■ **Page excerpt**
━━━

Any request under this Section 2.03(c) shall be submitted by the Borrower to the Administrative Agent (which shall promptly forward copies to the Lenders), specify the proposed effective date and amount of such increase (and whether such increase shall be an increase in the Total Revolving Loan Commitment) and be accompanied by a certificate of a Responsible Officer stating that no Default or Event of Default (or event or circumstance described in Section 2.06(d)) exists or will occur as a result of such increase. If any fees are to be paid or offered in connection with such increase, the Administrative Agent (with the consent of the Borrower) may also specify any fees offered to those Lenders (the “Increasing Lenders”) which agree to increase the amount of their respective Revolving Loan Commitment, which fees may be variable based upon the amount by which any such Lender is willing to increase the amount of its Revolving Loan Commitment; no Lender which is not an Increasing Lender shall be entitled to receive any such fees. No Lender shall have any obligation, express or implied, to offer to increase the amount of its Revolving Loan Commitment. Only the consent of each Increasing Lender shall be required for an increase in the amount of the Total Revolving Loan Commitment pursuant to this Section 2.03(c)(i). No Lender which elects not to increase the amount of its Revolving Loan Commitment may be replaced in respect of its existing Revolving Loan Commitment as a result thereof without such Lender’s written consent.

━━━

■ **Material provided**
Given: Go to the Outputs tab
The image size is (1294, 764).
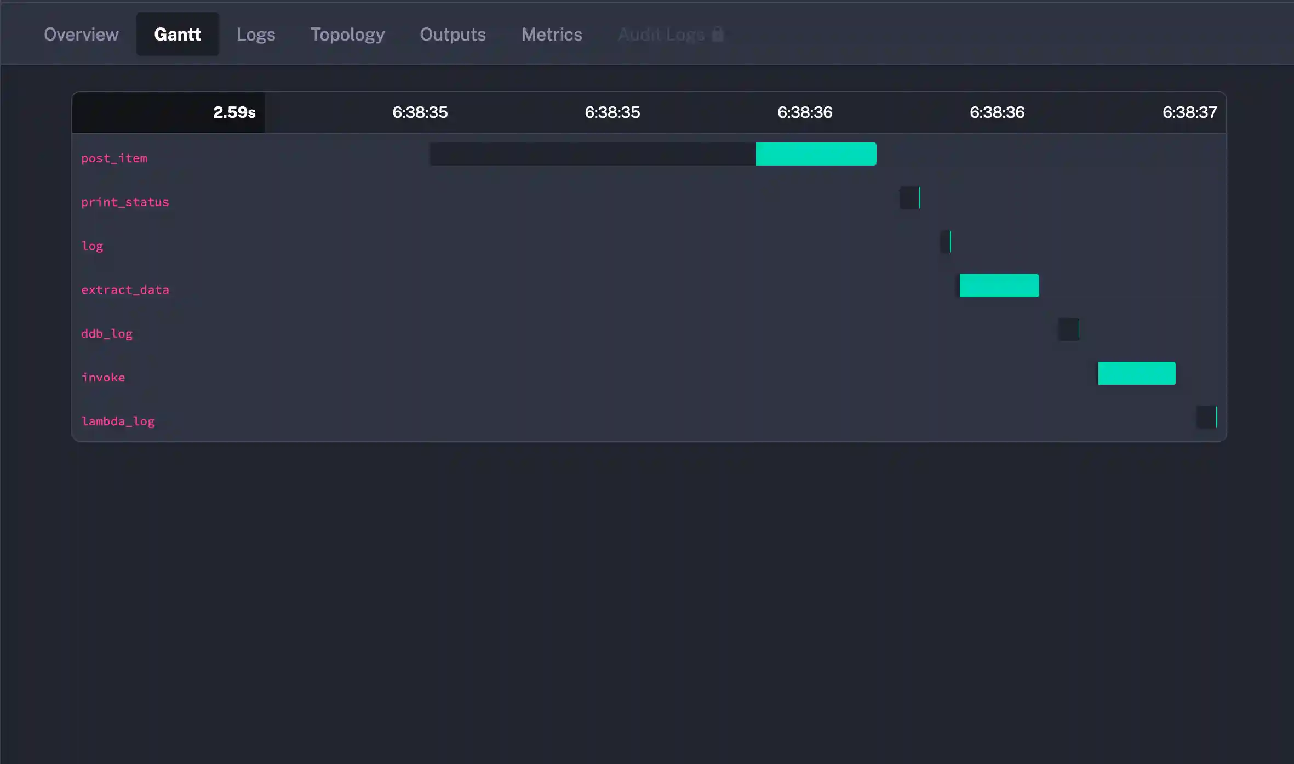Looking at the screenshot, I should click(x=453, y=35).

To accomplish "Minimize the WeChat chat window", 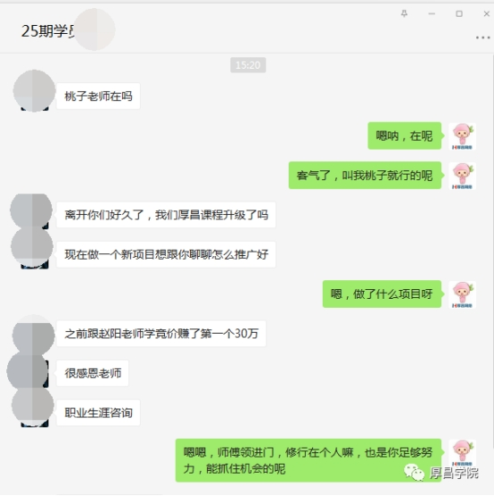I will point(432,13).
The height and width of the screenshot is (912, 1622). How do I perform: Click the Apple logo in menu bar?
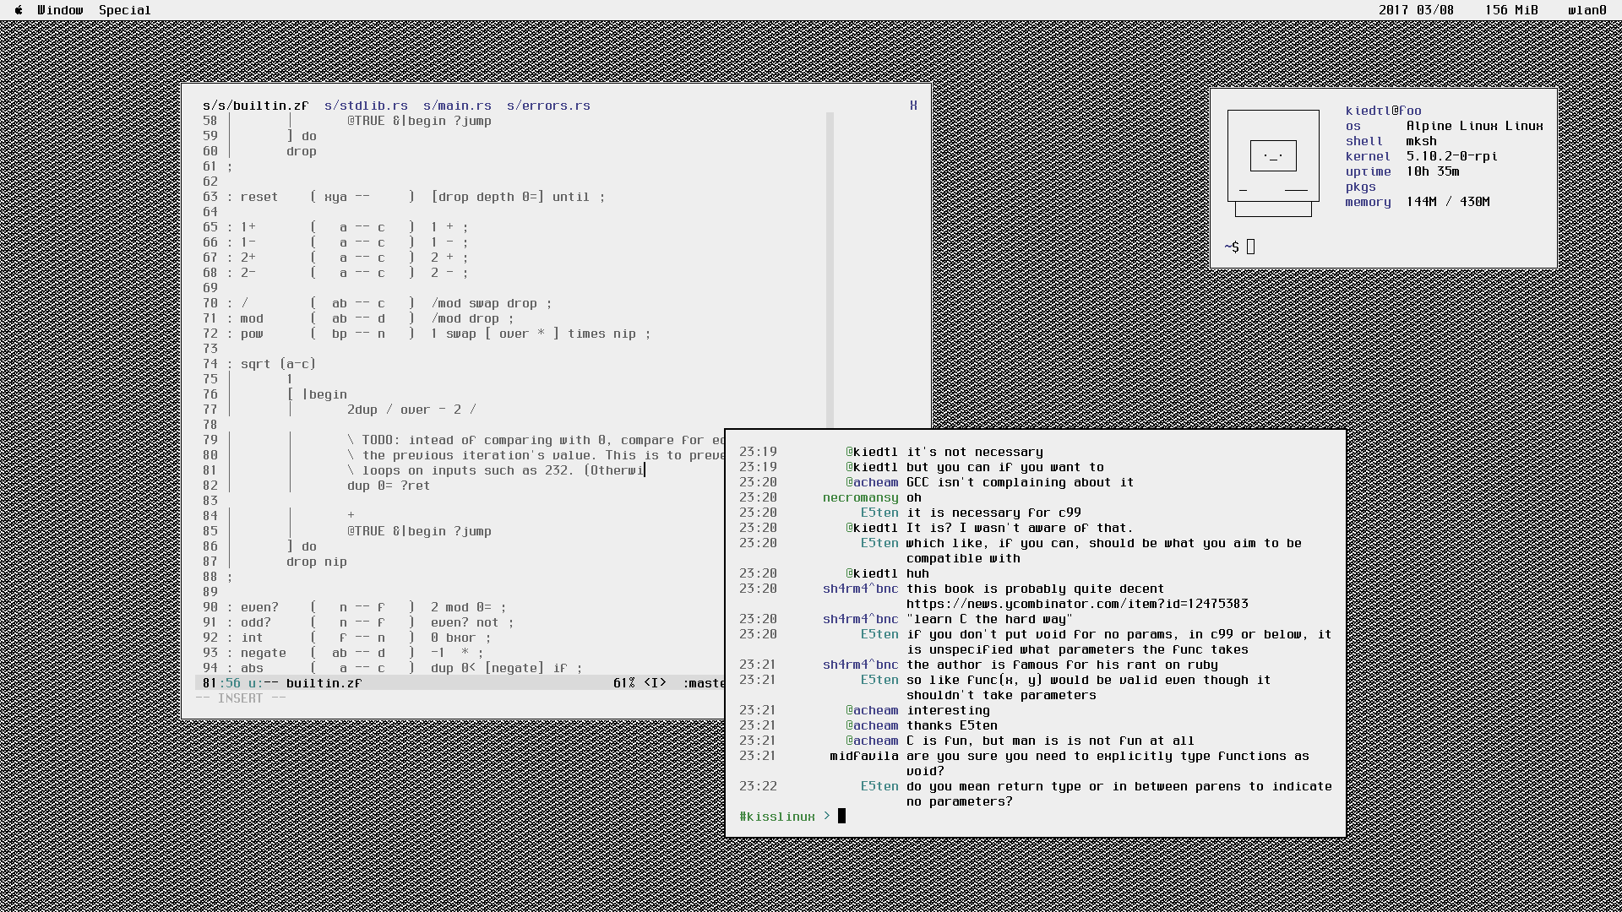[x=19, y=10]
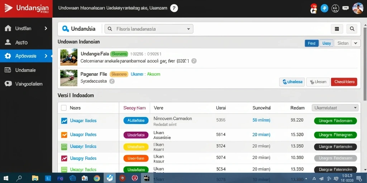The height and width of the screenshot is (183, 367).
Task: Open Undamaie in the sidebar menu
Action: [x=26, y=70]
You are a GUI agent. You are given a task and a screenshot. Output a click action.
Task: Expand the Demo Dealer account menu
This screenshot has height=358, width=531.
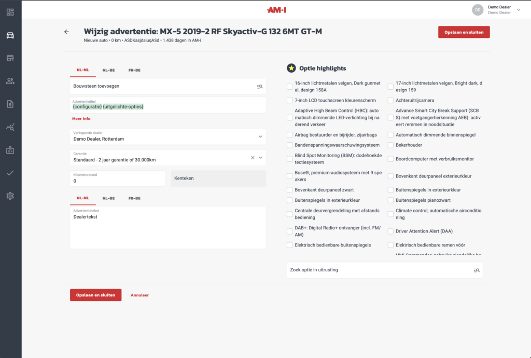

━━━

■ **Work to complete**
- a) Can you repeat the loan commitment passage word for word, from start to finish?
- b) Which lines of the records contain the word "menu"? Pick out each of them.
The records are unrelated to the loan commitment passage.

■ **Solutions below**
- a)
Any request under this Section 2.03(c) shall be submitted by the Borrower to the Administrative Agent (which shall promptly forward copies to the Lenders), specify the proposed effective date and amount of such increase (and whether such increase shall be an increase in the Total Revolving Loan Commitment) and be accompanied by a certificate of a Responsible Officer stating that no Default or Event of Default (or event or circumstance described in Section 2.06(d)) exists or will occur as a result of such increase. If any fees are to be paid or offered in connection with such increase, the Administrative Agent (with the consent of the Borrower) may also specify any fees offered to those Lenders (the “Increasing Lenders”) which agree to increase the amount of their respective Revolving Loan Commitment, which fees may be variable based upon the amount by which any such Lender is willing to increase the amount of its Revolving Loan Commitment; no Lender which is not an Increasing Lender shall be entitled to receive any such fees. No Lender shall have any obligation, express or implied, to offer to increase the amount of its Revolving Loan Commitment. Only the consent of each Increasing Lender shall be required for an increase in the amount of the Total Revolving Loan Commitment pursuant to this Section 2.03(c)(i). No Lender which elects not to increase the amount of its Revolving Loan Commitment may be replaced in respect of its existing Revolving Loan Commitment as a result thereof without such Lender’s written consent.

- b)
The height and width of the screenshot is (912, 1622). How do I perform: Click the Apple logo in menu bar?
Task: Open Undamaie in the sidebar menu
Task: Expand the Demo Dealer account menu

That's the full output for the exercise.